Christmas Letter

by Michael Hofferber. Copyright © 2007. All rights reserved.

Folks used to correspond regularly with friends and family; perhaps some still do.
Nowadays it's a whole lot easier to dial or fax or text or e-mail or post something on Facebook. The physical act of writing, folding, stamping and posting a letter is becoming as rare as the horse-drawn wagon or the home-cooked meal.

Sure, we send out birthday cards and Mother's Day missives, and the occasional picture postcard, but in our home the only true attempt at formal letter-writing comes at Christmastime.
The annual Christmas form letter, despised by some and cherished by others, is an attempt to summarize a year's living in a handful of witty paragraphs.

Part history and part comedy, there's an art to writing such documents. But we're always out of practice. It's like being called on to sing all of a sudden. Pardon the flats.

There's always news to tell about the kids, of course, whatever their ages. My, how they've grown and, gosh, what trouble they can be. They're developing in ways we never expected and doing worrisome things we find hard to fathom. If we go on and on about them, it's just our hearts getting the better of our minds again.
We need to fill you in on the latest move, of course, or recent job changes. It seems we're forever trying to settle down or make a new start. We've bought and sold, been hired and fired, stopped and started so many projects it's hard to recall what we told you last.

Whatever it was, it's different now.
If we start rambling on about our hopes and dreams for this place, the traveling we expect to do come spring and summer, and the goals we have for shaping up or getting richer, you'll know we're really out of control.
Most often, we reflect on family and friends in our Christmas letter, commenting on how good it is to be together during the holidays and how sad it is to be apart.

With a single computer-generated letter (and maybe a couple handwritten lines) we try to make contact with both old friends we haven't seen in years and day-to-day acquaintances who have already heard our news.

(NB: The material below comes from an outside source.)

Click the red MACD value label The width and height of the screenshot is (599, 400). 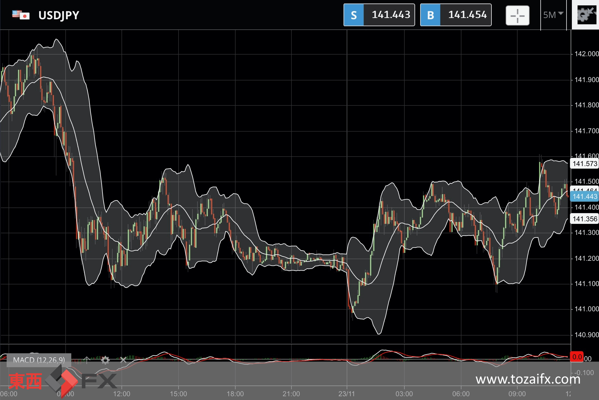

We try to bring some up to date while not boring others. We try to be personal for family and somewhat detached with colleagues. We juggle honesty and proper form.
It's a hopeless task, of course. There's no way one letter can speak to everyone the same.
But the details in these pages, like the words to certain songs, are somewhat arbitrary. It's the tune that matters most. And what's critical about the Christmas letter, it seems to me, is realizing how rare a thing it is to have a friendship and how delicate a gift is family.
It's far, far more likely in this vast universe that we never would have met or spoken to one another or shared any interest. And while we're born or married into families, the chances for correspondence are just as limited and precious.